# Internet et MacOs 9.2



## pieben (10 Septembre 2011)

J'ai retrouvé un bon vieux PowerBook G3 (Series, clavier bronze) qui marche encore très bien. Il a un port Eternet mais je ne me souviens plus comment on le connecte à Internet. Il tourne sur MacOS 9.2. Qui saurait me renseigner. J'ai appelé le support Apple personne n'y connait MacOS 9.2 !!!


----------



## Onmac (10 Septembre 2011)

Je ne sais pas sous OS 9 mais passe le sous OS X si possible. J'ai galèré avec mon G3 B/B. Aujourd'hui sous Tiger

400Mhz, 1GO, 6G0


----------



## cdbvs (26 Septembre 2011)

Salut Pieben, c'est Cdbvs.


Pas la peine d'appeler le SAV d'Apple, ils sont largués depuis le dernier modèle du G5 sortis. Et en plus je ne suis pas loin de la vérité!

Le SAV n'existe pas chez Apple, c'est pour faire genre ça fait bien. 
Ca ne fonctionne que si tu viens avec un ordinateur qui n'a pas plus de 5 ans maximum ou si tu poses des questions sur le système Mac Os 10.4 (et encore je pense qu'ils seront largués). Tu auras toujours beaucoup plus d'informations sur internet que par chez eux.
Ca peut être dur ce que je dis, mais la vérité a toujours été douloureuse 

Je ne connais pas les portables chez Apple, mais pour les Mac de bureau, j'en ai plein et quasi exclusivement sous Mac Os 7.x - 8.x et 9.x.

Je sais que le PowerBook sous Mac Os9.2.2 a un cdrom spécifique Gris qui a des scipts spécifiques pour cette machine.
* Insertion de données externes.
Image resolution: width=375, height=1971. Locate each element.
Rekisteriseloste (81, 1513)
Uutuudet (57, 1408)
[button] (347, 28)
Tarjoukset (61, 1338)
Il peut aussi fonctionner avec les cdrom pour les versions Mac Os9.x (couleur Orange sur le cd) mais il risque d'y avoir certains petits bugs.

Voici mon site: http://www.cdbvs-apple.fr/index.html
Je ne jurerais pas que c'est le meilleur, je reste terre à terre. Par contre ça te donnera des idées sur ce que tu peux faire avec ton Mac avec un système 9.2.x.

Internet avec un Mac sur le RJ45 c'est super simple.
Si tu as un PC ou un Mac avec qui tu utilises un modem ADSL Neufbox, tu branches un 2ème câble réseau RJ45 entre le 2ème port de ta box et le Mac et ça fonctionne. On peut difficilement faire plus simple!

Si tu as un autre modem ADSL, tu vas ici: http://www.cdbvs-apple.fr/faq.htm#1

Salut Onmac.
Comme j'en ai parlé à Onmac précédemment, pour internet Mac Os9.2.2 c'est très moyen car les scripts Flash, java et javascripts à jour n'existent plus. Il est préférable de passer par Outlook pour aller sur ta boite e-mail, la banque en ligne ça ne fonctionne pas toujours, Youtube ça ne fonctionne plus.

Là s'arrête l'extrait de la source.